Who said bilateral ODI series are boring? Going by the decider in Delhi, the charm is well and truly alive. However, the end result was not what the home team would have wished for as Australia beat India by 35 runs in the fifth and final ODI to register their first win in New Delhi since 1998 and also secure their first series win (3-2) on Indian soil in nearly a decade.
Usman Khawaja struck a brilliant century to help Australia do the same and cap off a memorable series win. Khawaja’s second hundred of the series came on a challenging surface as Australia posted 272/9 in 50 overs. India were once again guilty of losing wickets at regular intervals. Only Rohit Sharma scored a fifty among the top three while the middle order failed yet again.
India bowled first and had the distinct advantage of knowing how the pitch would behave. It was apparent early on that shotmaking was not going to be easy as the batsmen needed that extra bit of time in the middle to get accustomed to it. Despite this, some of the shots played by the batsmen left a lot to be desired. India lost Shikhar Dhawan and Virat Kohli within the first 15 overs. Rohit got a lifeline on 53 when Glenn Maxwell dropped a sitter off Adam Zampa with the score on 128/4 (26.1 overs).
However, he failed to capitalise on the chance and was dismissed by the leg-spinner one over later. It was a strange dismissal as Rohit danced down the track but the variable bounce got the better of him. As the bat flew out his hand, Carey completed a simple stumping.
Zampa followed that up with the wicket of Ravindra Jadeja and his double wicket maiden seemed to have sounded the death knell for the Indian innings. Three overs before that, Vijay Shankar tried one shot too many against Zampa and succumbed.
With the team in trouble and the series on the line, the match was perfectly set for India to watch the capabilities of its World Cup hopefuls. Both Rishabh Pant and Vijay Shankar got the starts but failed eventually, throwing away their wickets at untimely intervals. At this juncture, Australia had India by the scruff of their neck. But the pair of Kedar Jadhav and Bhuvneshwar Kumar batted sensibly to resurrect India’s hopes and take them closer to the target. However, once those two were back in the hut, it was curtains for India as the innings folded for 235.
Khawaja oozes class
After electing to bat first Australia began quite well with the pair of Aaron Finch and Usman Khawaja bringing up their third half-century in this series. But it was Finch’s dismissal by Jadeja which sent a few alarms ringing about the surface as the ball gripped and spun sharply off the pitch. From thereon another 50-run partnership, this time between Handscomb and Khawaja took Australia to a commanding position (175/1 in 33 overs).
Usman Khawaja continued his stellar run by notching up his second hundred of the series.

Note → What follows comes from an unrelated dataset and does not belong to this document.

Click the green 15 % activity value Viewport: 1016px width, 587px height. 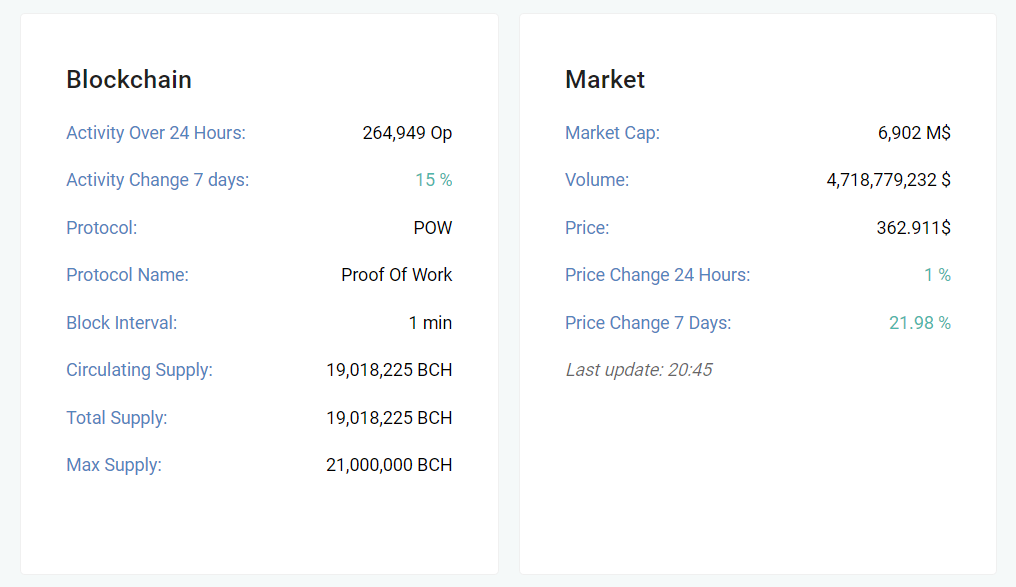click(x=433, y=180)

The southpaw reached the three-figure mark in 102 balls, slamming 10 fours and two sixes along the way. Prior to this match, Khawaja had registered scores of 50, 38, 104, 91, 51 and with a 100 on Wednesday took his tally to 351 for the entire series. Incidentally, three of Khawaja’s four highest ODI scores have come in his last three appearances for Australia. His 135 minute-stay at the crease came to an end when Bhuvneshwar Kumar finally got rid off him for 100.
The platform was set for a 300+ score and Australia was doing everything right till then- forcing India to dig a little deeper into their resources than they’d like. But Khawaja’s wicket brought India back into the match as a pumped-up Kohli threw the ball in disgust and rallied his troops to fight back from a sticky spot.

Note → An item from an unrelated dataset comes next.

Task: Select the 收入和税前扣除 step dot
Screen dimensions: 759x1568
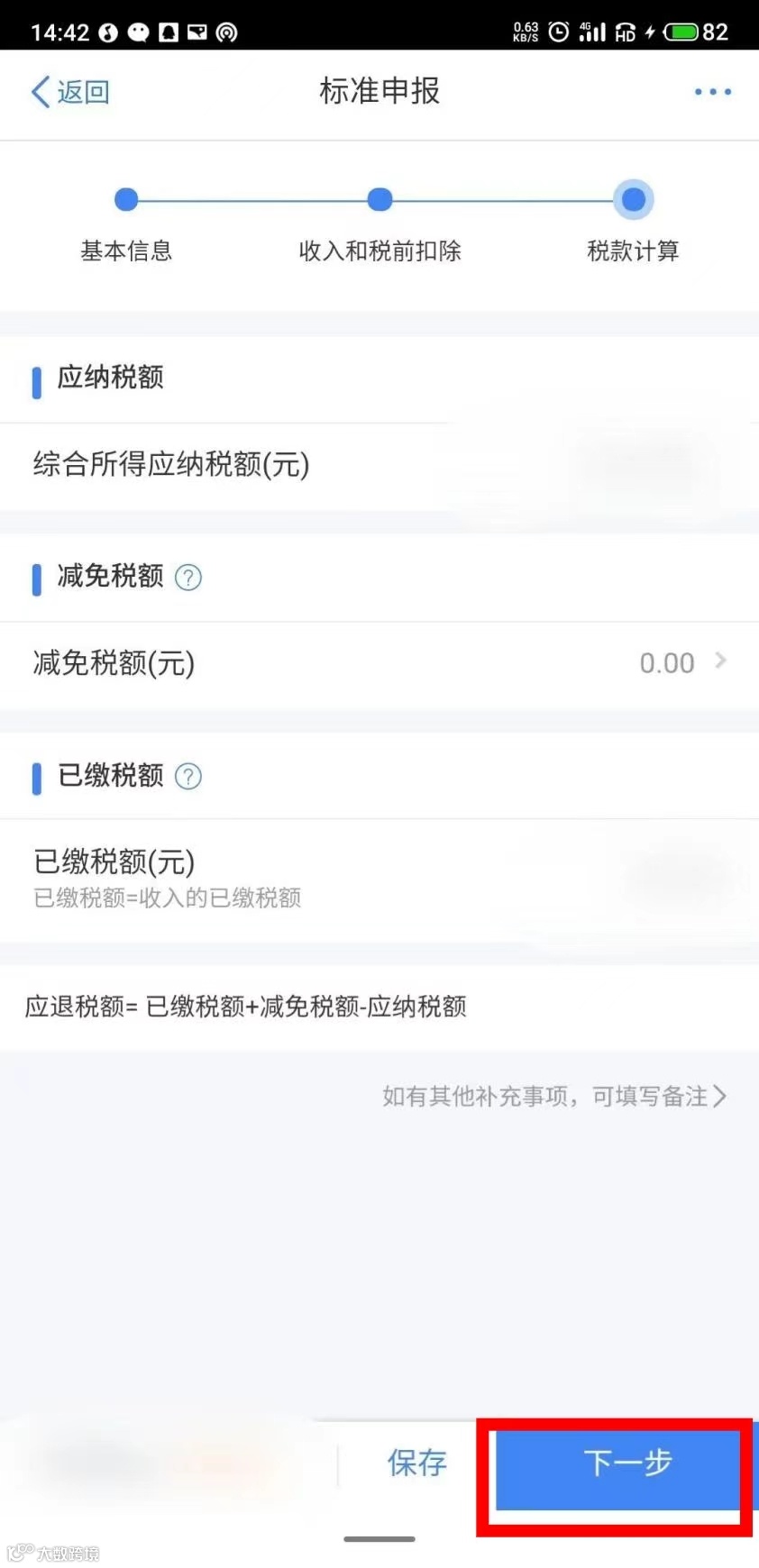Action: coord(380,199)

With a few overs, from 177/2 Australia was staring down the barrel at 223/7. As the ball became older shot making became difficult. Batsmen who came in simply couldn’t get going. This, in turn, helped India pull things back in the final 15 overs.

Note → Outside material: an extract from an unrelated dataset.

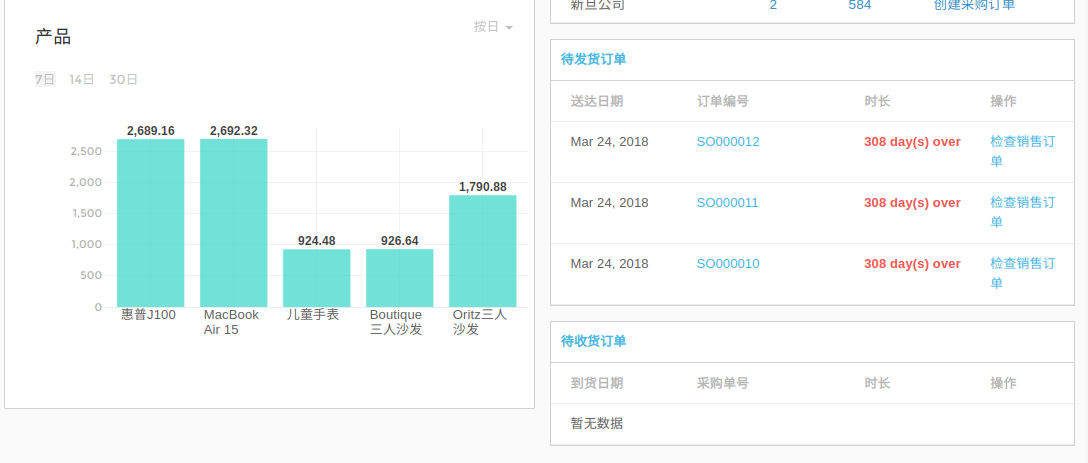
Task: Click the Boutique三人沙发 bar
Action: pos(399,278)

Despite the middle order capitulation, Australia put 272/9 on the board as 42 came off the last four overs, including a 19 run-over from Jasprit Bumrah.
Indian bowlers had mixed fortunes as the seamers began well but were then being milked for runs. Kuldeep Yadav (10-0-75-2) registered the second most expensive figures in ODI’s. Bumrah after conceding 14 in his first eight overs went for more than double in his last two. The last time a 250-plus score was chased down successfully at Delhi was in 1996. As it turned out, that remained the last time such an event has happened as Australia successfully defended their total.
Hometown hero, Virat Kohli, was back where he belongs and the crowd in Kotla simply could not get enough of him. Each move he made, each step he took, Kotla was watching him and egging him on vociferously. Be it send offs he gave to the Australian batsmen or the throwing of the ball in disgust after Khawaja’s dismissal- whatever Kohli did the crowd went delirious. Sadly the end result was not what Delhi wanted.